21. Protocols — String Services

21.1. Unicode Collation Protocol

This section defines the Unicode Collation protocol. This protocol is used to allow code running in the boot services environment to perform lexical comparison functions on Unicode strings for given languages.

21.1.1. EFI_UNICODE_COLLATION_PROTOCOL

Summary

Is used to perform case-insensitive comparisons of strings.

GUID

#define EFI_UNICODE_COLLATION_PROTOCOL2_GUID \
  {0xa4c751fc, 0x23ae, 0x4c3e, \
    {0x92, 0xe9, 0x49, 0x64, 0xcf, 0x63, 0xf3, 0x49}}

Protocol Interface Structure

typedef struct {
  EFI_UNICODE_COLLATION_STRICOLL         StriColl;
  EFI_UNICODE_COLLATION_METAIMATCH       MetaiMatch;
  EFI_UNICODE_COLLATION_STRLWR           StrLwr;
  EFI_UNICODE_COLLATION_STRUPR           StrUpr;
  EFI_UNICODE_COLLATION_FATTOSTR         FatToStr;
  EFI_UNICODE_COLLATION_STRTOFAT         StrToFat;
  CHAR8                                  *SupportedLanguages;
} EFI_UNICODE_COLLATION_PROTOCOL;

Parameters

StriColl

Performs a case-insensitive comparison of two Null-terminated strings. See the EFI_UNICODE_COLLATION_PROTOCOL.StriColl() function description.

MetaiMatch

Performs a case-insensitive comparison between a Null-terminated pattern string and a Null-terminated string. The pattern string can use the ‘?’ wildcard to match any character, and the ‘*’ wildcard to match any substring. See the EFI_UNICODE_COLLATION_PROTOCOL.MetaiMatch() function description.

StrLwr

Converts all the characters in a Null-terminated string to lowercase characters. See the EFI_UNICODE_COLLATION_PROTOCOL.StrLwr() function description.

StrUpr

Converts all the characters in a Null-terminated string to uppercase characters. See the EFI_UNICODE_COLLATION_PROTOCOL.StrUpr() function description.

FatToStr

Converts an 8.3 FAT file name using an OEM character set to a Null-terminated string. See the EFI_UNICODE_COLLATION_PROTOCOL.FatToStr() function description.

StrToFat

Converts a Null-terminated string to legal characters in a FAT filename using an OEM character set. See the EFI_UNICODE_COLLATION_PROTOCOL.StrToFat() function description.

SupportedLanguages

A Null-terminated ASCII string array that contains one or more language codes. This array is specified in RFC 4646 format. See Appendix M — Formats — Language Codes and Language Code Arrays

Description

The EFI_UNICODE_COLLATION_PROTOCOL is used to perform case-insensitive comparisons of strings.

One or more of the EFI_UNICODE_COLLATION_PROTOCOL instances may be present at one time. Each protocol instance can support one or more language codes. The language codes supported in the EFI_UNICODE_COLLATION_PROTOCOL are declared in SupportedLanguages .
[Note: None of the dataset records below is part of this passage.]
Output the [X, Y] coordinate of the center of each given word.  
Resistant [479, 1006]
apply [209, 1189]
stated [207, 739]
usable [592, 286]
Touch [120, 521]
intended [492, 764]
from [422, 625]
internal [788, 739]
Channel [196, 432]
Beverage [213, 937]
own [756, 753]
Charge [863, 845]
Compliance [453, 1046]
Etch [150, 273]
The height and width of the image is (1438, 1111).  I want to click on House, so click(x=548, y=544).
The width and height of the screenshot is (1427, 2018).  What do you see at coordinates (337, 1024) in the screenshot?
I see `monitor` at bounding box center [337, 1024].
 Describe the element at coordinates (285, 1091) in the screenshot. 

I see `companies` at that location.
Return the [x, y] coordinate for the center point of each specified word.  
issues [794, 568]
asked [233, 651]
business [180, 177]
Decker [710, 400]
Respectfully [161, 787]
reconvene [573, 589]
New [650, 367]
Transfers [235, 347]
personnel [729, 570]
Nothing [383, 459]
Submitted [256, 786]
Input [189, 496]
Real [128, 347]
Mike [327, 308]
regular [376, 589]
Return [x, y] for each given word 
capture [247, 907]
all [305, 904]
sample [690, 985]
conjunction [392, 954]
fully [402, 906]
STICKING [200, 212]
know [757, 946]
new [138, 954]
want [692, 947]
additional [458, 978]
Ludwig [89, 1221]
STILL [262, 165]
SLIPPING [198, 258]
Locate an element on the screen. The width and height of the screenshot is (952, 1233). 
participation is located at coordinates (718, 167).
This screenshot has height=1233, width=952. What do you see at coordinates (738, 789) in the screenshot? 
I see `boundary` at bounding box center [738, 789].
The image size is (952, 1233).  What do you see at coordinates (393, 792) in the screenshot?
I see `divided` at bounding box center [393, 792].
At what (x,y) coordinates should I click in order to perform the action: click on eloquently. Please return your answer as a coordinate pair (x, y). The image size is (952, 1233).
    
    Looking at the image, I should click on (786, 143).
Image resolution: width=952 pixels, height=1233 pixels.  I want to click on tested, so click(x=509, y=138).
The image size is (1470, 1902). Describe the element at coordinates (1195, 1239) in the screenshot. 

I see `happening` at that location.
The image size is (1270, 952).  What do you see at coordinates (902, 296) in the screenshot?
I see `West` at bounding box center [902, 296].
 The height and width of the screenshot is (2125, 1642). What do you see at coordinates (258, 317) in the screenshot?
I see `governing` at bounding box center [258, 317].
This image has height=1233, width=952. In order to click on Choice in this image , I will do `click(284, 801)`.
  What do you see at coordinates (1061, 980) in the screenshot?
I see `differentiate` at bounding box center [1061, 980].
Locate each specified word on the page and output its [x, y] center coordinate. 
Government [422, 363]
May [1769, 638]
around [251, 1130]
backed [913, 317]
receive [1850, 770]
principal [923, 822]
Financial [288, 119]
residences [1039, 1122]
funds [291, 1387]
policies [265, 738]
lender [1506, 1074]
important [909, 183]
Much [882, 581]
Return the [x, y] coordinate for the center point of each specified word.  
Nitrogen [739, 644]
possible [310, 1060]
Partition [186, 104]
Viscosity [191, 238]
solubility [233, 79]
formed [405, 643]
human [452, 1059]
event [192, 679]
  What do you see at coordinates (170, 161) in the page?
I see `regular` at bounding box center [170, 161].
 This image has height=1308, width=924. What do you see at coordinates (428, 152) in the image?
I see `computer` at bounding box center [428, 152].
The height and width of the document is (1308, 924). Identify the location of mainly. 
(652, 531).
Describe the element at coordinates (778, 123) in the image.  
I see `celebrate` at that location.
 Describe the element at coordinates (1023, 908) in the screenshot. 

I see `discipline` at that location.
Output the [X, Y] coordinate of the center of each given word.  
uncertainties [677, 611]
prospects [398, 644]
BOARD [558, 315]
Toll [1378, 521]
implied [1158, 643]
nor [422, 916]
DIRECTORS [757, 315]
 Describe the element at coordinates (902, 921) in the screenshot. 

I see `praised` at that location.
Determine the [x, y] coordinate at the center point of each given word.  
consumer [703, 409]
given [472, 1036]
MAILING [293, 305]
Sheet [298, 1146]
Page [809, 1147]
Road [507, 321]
The SupportedLanguages is a Null-terminated ASCII string array that contains one or more supported language codes. This is the list of language codes that this protocol supports. See Appendix M — Formats — Language Codes and Language Code Arrays for the format of language codes and language code arrays.

The main motivation for this protocol is to help support file names in a file system driver. When a file is opened, a file name needs to be compared to the file names on the disk. In some cases, this comparison needs to be performed in a case-insensitive manner. In addition, this protocol can be used to sort files from a directory or to perform a case-insensitive file search.

21.1.2. EFI_UNICODE_COLLATION_PROTOCOL.StriColl()

Summary

Performs a case-insensitive comparison of two Null-terminated strings.

Prototype

typedef
INTN
(EFIAPI *EFI_UNICODE_COLLATION_STRICOLL) (
  IN EFI_UNICODE_COLLATION_PROTOCOL    *This,
  IN CHAR16                            *s1,
  IN CHAR16                            *s2
  );

Parameters

This

A pointer to the EFI_UNICODE_COLLATION_PROTOCOL instance. Type EFI_UNICODE_COLLATION_PROTOCOL is defined above.

s1

A pointer to a Null-terminated string.

s2

A pointer to a Null-terminated string.

Description

The StriColl() function performs a case-insensitive comparison of two Null-terminated strings.

This function performs a case-insensitive comparison between the string s1 and the string s2 using the rules for the language codes that this protocol instance supports. If s1 is equivalent to s2, then 0 is returned. If s1 is lexically less than s2, then a negative number will be returned. If s1 is lexically greater than s2, then a positive number will be returned. This function allows strings to be compared and sorted.

Status Codes Returned

0

s1 is equivalent to s2.

> 0

s1 is lexically greater than s2.

< 0

s1 is lexically less than s2.

21.1.3. EFI_UNICODE_COLLATION_PROTOCOL.MetaiMatch()

Summary

Performs a case-insensitive comparison of a Null-terminated pattern string and a Null-terminated string.

Prototype

typedef
BOOLEAN
(EFIAPI *EFI_UNICODE_COLLATION_METAIMATCH) (
  IN EFI_UNICODE_COLLATION_PROTOCOL       *This,
  IN CHAR16                               *String,
  IN CHAR16                               *Pattern
  );

Parameters

This

A pointer to the EFI_UNICODE_COLLATION_PROTOCOL instance. Type EFI_UNICODE_COLLATION_PROTOCOL is defined above.

String

A pointer to a Null-terminated string.

Pattern

A pointer to a Null-terminated string.

Description

The MetaiMatch() function performs a case-insensitive comparison of a Null-terminated pattern string and a Null-terminated string.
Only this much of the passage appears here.